# Mike Tyson vs. Evander Holyfield Projected Rematch at Hard Rock Stadium



## FastTrax (Feb 4, 2021)

www.boxingnews24.com/2021/01/could-we-finally-see-tyson-vs-holyfield-3-in-2021/

https://boxingjunkie.usatoday.com/2...der-holyfield-in-talks-for-third-fight-report

www.nyfights.com/worldwide/evander-holyfield-tyson-likely-happens/

www.ticketsmarter.com/mike-tyson-undisputed-truth-round-2

www.forbes.com/sites/joshkatzowitz/2020/05/07/mike-tyson-comeback-rumors-lead-to-betting-odds-in-fights-vs-evander-holyfield-shannon-briggs/?sh=10d125a7795f

www.boxingscene.com/holyfield-mike-tyson-no-more-excuses-sign-contract-im-ready--153683

www.hardrockstadium.com

https://en.wikipedia.org/wiki/Hard_Rock_Stadium

www.miketyson.com

https://en.wikipedia.org/wiki/Mike_Tyson

www.evanderholyfield.com

https://en.wikipedia.org/wiki/Evander_Holyfield


----------



## jerry old (Feb 4, 2021)

Holyfield has another ear, so I guess it's okay.
These guys aren't tenny-boppers, the idea of watch two old men sweat and fart around does not appeal to me.
I've seen a lot of boxers, Tyson was a monster in his younger days.
Tyson vs Ali-not even close, Ali by a bunch


----------



## FastTrax (Feb 4, 2021)

Tyson vs. Holyfield Both superb fighters and both had good hearts and the leeches knew that and exploited them both.

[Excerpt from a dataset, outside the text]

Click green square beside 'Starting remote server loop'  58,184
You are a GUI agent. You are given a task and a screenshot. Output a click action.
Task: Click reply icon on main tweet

Okay, now every poll is different then most fans and boxing experts agree on.

www.bleacherreport.com/articles/1290940-the-top-10-greatest-fighters-of-all-time

My dads favorite was Rocky Marciano. He never took me to the Garden though. Mom forbade it, shame.






Hands down George Forman was my hero bar none. Very angry but respectful nonetheless. Even though Ken Norton was well known for his positive thinking I believe it was Muhammed Ali's patented tomfoolery and blatant disrespect for George Forman that unnerved Ken and George was watching.






DING! DING! DING!......................Time for the main event: Muhammed Ali vs. Iron Mike Tyson


----------



## Aunt Marg (Feb 4, 2021)

My dad loved sitting down to watch a heavyweight boxing fight.

It was a big event in our house when I was growing up.


----------



## FastTrax (Feb 4, 2021)

Aunt Marg said:


> My dad loved sitting down to watch a heavyweight boxing fight.
> 
> It was a big event in our house when I was growing up.



AWWWWWWW Did you all sit around the TV cuddling up with hot cocoa? Lololol.


----------



## fmdog44 (Feb 5, 2021)

Lipstick on a pig


----------



## OneEyedDiva (Feb 5, 2021)

When I was a little girl my uncle took me to see a boxing match. He boxed but not professionally, at least not in major bouts. I liked boxing from then until I saw the brutal fight that resulted in the death of Benny "Kid" Paret (in 1962 against Emile Griffith).

All I can say is Mike better not chomp on Evander's ear again or any other body part.


----------